Between 1974 when he won Best Supporting Actor for his turn as the young Don Corleone in The Godfather Part II and 1991 when he was contending for Best Actor in Cape Fear, Robert De Niro was nominated six times and won two Oscars (1980′s Raging Bull was the other one) in a span of 17 years. But remarkably it has now been 21 years since that last Academy Award shout-out in ’91, a long Oscar dry spell for the man many consider our greatest living film actor. With the release in November of David O. Russell’s critically acclaimed Silver Linings PlaybookDe Niro is genuinely contending for his first Oscar nomination in over two decades as the obsessive compulsive, sports-betting  Philadelphia Eagles fan, and father Pat Sr.

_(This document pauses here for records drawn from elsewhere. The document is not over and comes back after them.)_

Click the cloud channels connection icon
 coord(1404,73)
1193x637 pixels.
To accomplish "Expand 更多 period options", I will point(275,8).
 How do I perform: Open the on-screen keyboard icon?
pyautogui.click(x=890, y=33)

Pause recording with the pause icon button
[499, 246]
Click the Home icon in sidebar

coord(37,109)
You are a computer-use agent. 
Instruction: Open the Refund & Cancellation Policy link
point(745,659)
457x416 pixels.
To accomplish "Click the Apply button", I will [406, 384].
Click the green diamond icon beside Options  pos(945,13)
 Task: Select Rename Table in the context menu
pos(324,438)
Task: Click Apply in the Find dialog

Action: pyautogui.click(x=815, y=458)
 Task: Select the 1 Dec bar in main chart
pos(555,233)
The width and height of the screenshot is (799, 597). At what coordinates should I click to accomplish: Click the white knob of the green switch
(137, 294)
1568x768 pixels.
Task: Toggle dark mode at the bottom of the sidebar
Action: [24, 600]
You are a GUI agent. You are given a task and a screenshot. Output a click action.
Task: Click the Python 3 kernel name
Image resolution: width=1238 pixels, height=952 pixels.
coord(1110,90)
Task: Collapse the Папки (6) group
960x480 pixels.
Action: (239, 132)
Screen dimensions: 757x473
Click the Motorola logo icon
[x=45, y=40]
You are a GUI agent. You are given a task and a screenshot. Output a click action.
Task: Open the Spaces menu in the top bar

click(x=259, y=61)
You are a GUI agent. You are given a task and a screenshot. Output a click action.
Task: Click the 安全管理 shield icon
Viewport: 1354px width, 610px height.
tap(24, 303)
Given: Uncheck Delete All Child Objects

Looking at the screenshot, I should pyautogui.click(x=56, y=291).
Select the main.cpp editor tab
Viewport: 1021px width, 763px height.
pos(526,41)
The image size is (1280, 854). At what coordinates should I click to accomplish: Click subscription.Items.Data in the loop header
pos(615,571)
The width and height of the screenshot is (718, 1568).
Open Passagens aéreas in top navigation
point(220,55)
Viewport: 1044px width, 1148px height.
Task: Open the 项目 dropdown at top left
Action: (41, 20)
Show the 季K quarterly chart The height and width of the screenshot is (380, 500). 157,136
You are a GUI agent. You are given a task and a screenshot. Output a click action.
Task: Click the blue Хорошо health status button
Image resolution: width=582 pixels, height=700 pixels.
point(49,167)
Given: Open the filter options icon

Related: OSCARS Q&A: David O. Russell

Already nominated for Critics Choice Movie Awards and SAG Best Supporting Actor honors,  De Niro is favored to repeat the feat on January 10th when Oscar nominations are announced, and although he is pleased about the buzz for his performance, he isn’t getting his hopes up as he told me when we spoke over the weekend in a rare interview. “Of course I am happy about it all and the reception, but I don’t want to expect much because I don’t want to be disappointed. I have had a lot of experience over the years and then you expect and you think and it never happens. So all I try to do is be even-keeled about stuff,” he says. READ MORE »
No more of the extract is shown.